§ TASK ITEM
Could you please output all of the records exactly?

*** Opening of DATASET RECORDS ***

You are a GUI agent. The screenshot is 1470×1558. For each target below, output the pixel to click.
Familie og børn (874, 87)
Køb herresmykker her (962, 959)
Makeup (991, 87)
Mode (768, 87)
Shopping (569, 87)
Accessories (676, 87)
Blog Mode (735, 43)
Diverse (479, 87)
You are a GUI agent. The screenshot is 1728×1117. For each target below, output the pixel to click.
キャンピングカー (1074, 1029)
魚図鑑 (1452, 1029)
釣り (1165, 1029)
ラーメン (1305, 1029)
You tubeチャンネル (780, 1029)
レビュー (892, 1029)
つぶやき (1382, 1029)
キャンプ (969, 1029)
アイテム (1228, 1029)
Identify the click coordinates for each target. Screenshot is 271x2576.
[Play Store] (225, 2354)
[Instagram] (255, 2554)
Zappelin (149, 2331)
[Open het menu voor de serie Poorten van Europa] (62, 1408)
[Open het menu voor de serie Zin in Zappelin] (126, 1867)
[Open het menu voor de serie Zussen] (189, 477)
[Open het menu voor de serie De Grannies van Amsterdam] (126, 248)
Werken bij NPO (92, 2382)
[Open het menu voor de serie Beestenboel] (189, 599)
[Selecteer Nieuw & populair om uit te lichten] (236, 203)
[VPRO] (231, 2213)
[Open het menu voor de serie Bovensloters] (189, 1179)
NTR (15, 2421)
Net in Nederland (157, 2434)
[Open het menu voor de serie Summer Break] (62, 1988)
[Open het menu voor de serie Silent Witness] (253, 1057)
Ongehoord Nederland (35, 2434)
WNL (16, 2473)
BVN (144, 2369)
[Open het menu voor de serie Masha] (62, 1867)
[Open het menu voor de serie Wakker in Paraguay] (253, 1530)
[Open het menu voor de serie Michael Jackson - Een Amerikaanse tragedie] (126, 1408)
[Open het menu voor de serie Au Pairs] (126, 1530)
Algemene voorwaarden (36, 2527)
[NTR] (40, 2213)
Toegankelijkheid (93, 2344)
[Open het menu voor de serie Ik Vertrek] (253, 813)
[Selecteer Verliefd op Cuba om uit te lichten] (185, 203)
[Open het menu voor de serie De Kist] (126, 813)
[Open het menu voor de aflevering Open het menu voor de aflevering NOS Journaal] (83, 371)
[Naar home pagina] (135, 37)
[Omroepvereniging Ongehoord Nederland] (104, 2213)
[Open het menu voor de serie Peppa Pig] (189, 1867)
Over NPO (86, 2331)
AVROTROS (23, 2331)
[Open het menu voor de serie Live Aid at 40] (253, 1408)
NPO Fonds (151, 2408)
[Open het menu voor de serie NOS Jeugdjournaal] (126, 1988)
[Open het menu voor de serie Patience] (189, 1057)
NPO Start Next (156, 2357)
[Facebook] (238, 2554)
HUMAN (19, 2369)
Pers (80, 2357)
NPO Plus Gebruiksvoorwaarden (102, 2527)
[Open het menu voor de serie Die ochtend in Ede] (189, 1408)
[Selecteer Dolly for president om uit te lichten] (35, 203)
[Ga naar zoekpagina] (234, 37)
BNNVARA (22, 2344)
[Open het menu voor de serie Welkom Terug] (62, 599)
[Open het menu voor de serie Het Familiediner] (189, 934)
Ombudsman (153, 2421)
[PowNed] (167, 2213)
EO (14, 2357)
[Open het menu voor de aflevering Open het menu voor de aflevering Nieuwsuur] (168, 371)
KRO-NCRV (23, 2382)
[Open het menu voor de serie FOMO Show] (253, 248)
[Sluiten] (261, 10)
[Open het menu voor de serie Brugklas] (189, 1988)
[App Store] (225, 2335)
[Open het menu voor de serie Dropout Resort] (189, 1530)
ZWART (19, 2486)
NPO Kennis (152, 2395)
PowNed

*** Close of DATASET RECORDS ***

§ RESULT OF THE EXERCISE
You are a GUI agent. The screenshot is 1470×1558. For each target below, output the pixel to click.
Familie og børn (874, 87)
Køb herresmykker her (962, 959)
Makeup (991, 87)
Mode (768, 87)
Shopping (569, 87)
Accessories (676, 87)
Blog Mode (735, 43)
Diverse (479, 87)
You are a GUI agent. The screenshot is 1728×1117. For each target below, output the pixel to click.
キャンピングカー (1074, 1029)
魚図鑑 (1452, 1029)
釣り (1165, 1029)
ラーメン (1305, 1029)
You tubeチャンネル (780, 1029)
レビュー (892, 1029)
つぶやき (1382, 1029)
キャンプ (969, 1029)
アイテム (1228, 1029)
Identify the click coordinates for each target. Screenshot is 271x2576.
[Play Store] (225, 2354)
[Instagram] (255, 2554)
Zappelin (149, 2331)
[Open het menu voor de serie Poorten van Europa] (62, 1408)
[Open het menu voor de serie Zin in Zappelin] (126, 1867)
[Open het menu voor de serie Zussen] (189, 477)
[Open het menu voor de serie De Grannies van Amsterdam] (126, 248)
Werken bij NPO (92, 2382)
[Open het menu voor de serie Beestenboel] (189, 599)
[Selecteer Nieuw & populair om uit te lichten] (236, 203)
[VPRO] (231, 2213)
[Open het menu voor de serie Bovensloters] (189, 1179)
NTR (15, 2421)
Net in Nederland (157, 2434)
[Open het menu voor de serie Summer Break] (62, 1988)
[Open het menu voor de serie Silent Witness] (253, 1057)
Ongehoord Nederland (35, 2434)
WNL (16, 2473)
BVN (144, 2369)
[Open het menu voor de serie Masha] (62, 1867)
[Open het menu voor de serie Wakker in Paraguay] (253, 1530)
[Open het menu voor de serie Michael Jackson - Een Amerikaanse tragedie] (126, 1408)
[Open het menu voor de serie Au Pairs] (126, 1530)
Algemene voorwaarden (36, 2527)
[NTR] (40, 2213)
Toegankelijkheid (93, 2344)
[Open het menu voor de serie Ik Vertrek] (253, 813)
[Selecteer Verliefd op Cuba om uit te lichten] (185, 203)
[Open het menu voor de serie De Kist] (126, 813)
[Open het menu voor de aflevering Open het menu voor de aflevering NOS Journaal] (83, 371)
[Naar home pagina] (135, 37)
[Omroepvereniging Ongehoord Nederland] (104, 2213)
[Open het menu voor de serie Peppa Pig] (189, 1867)
Over NPO (86, 2331)
AVROTROS (23, 2331)
[Open het menu voor de serie Live Aid at 40] (253, 1408)
NPO Fonds (151, 2408)
[Open het menu voor de serie NOS Jeugdjournaal] (126, 1988)
[Open het menu voor de serie Patience] (189, 1057)
NPO Start Next (156, 2357)
[Facebook] (238, 2554)
HUMAN (19, 2369)
Pers (80, 2357)
NPO Plus Gebruiksvoorwaarden (102, 2527)
[Open het menu voor de serie Die ochtend in Ede] (189, 1408)
[Selecteer Dolly for president om uit te lichten] (35, 203)
[Ga naar zoekpagina] (234, 37)
BNNVARA (22, 2344)
[Open het menu voor de serie Welkom Terug] (62, 599)
[Open het menu voor de serie Het Familiediner] (189, 934)
Ombudsman (153, 2421)
[PowNed] (167, 2213)
EO (14, 2357)
[Open het menu voor de aflevering Open het menu voor de aflevering Nieuwsuur] (168, 371)
KRO-NCRV (23, 2382)
[Open het menu voor de serie FOMO Show] (253, 248)
[Sluiten] (261, 10)
[Open het menu voor de serie Brugklas] (189, 1988)
[App Store] (225, 2335)
[Open het menu voor de serie Dropout Resort] (189, 1530)
ZWART (19, 2486)
NPO Kennis (152, 2395)
PowNed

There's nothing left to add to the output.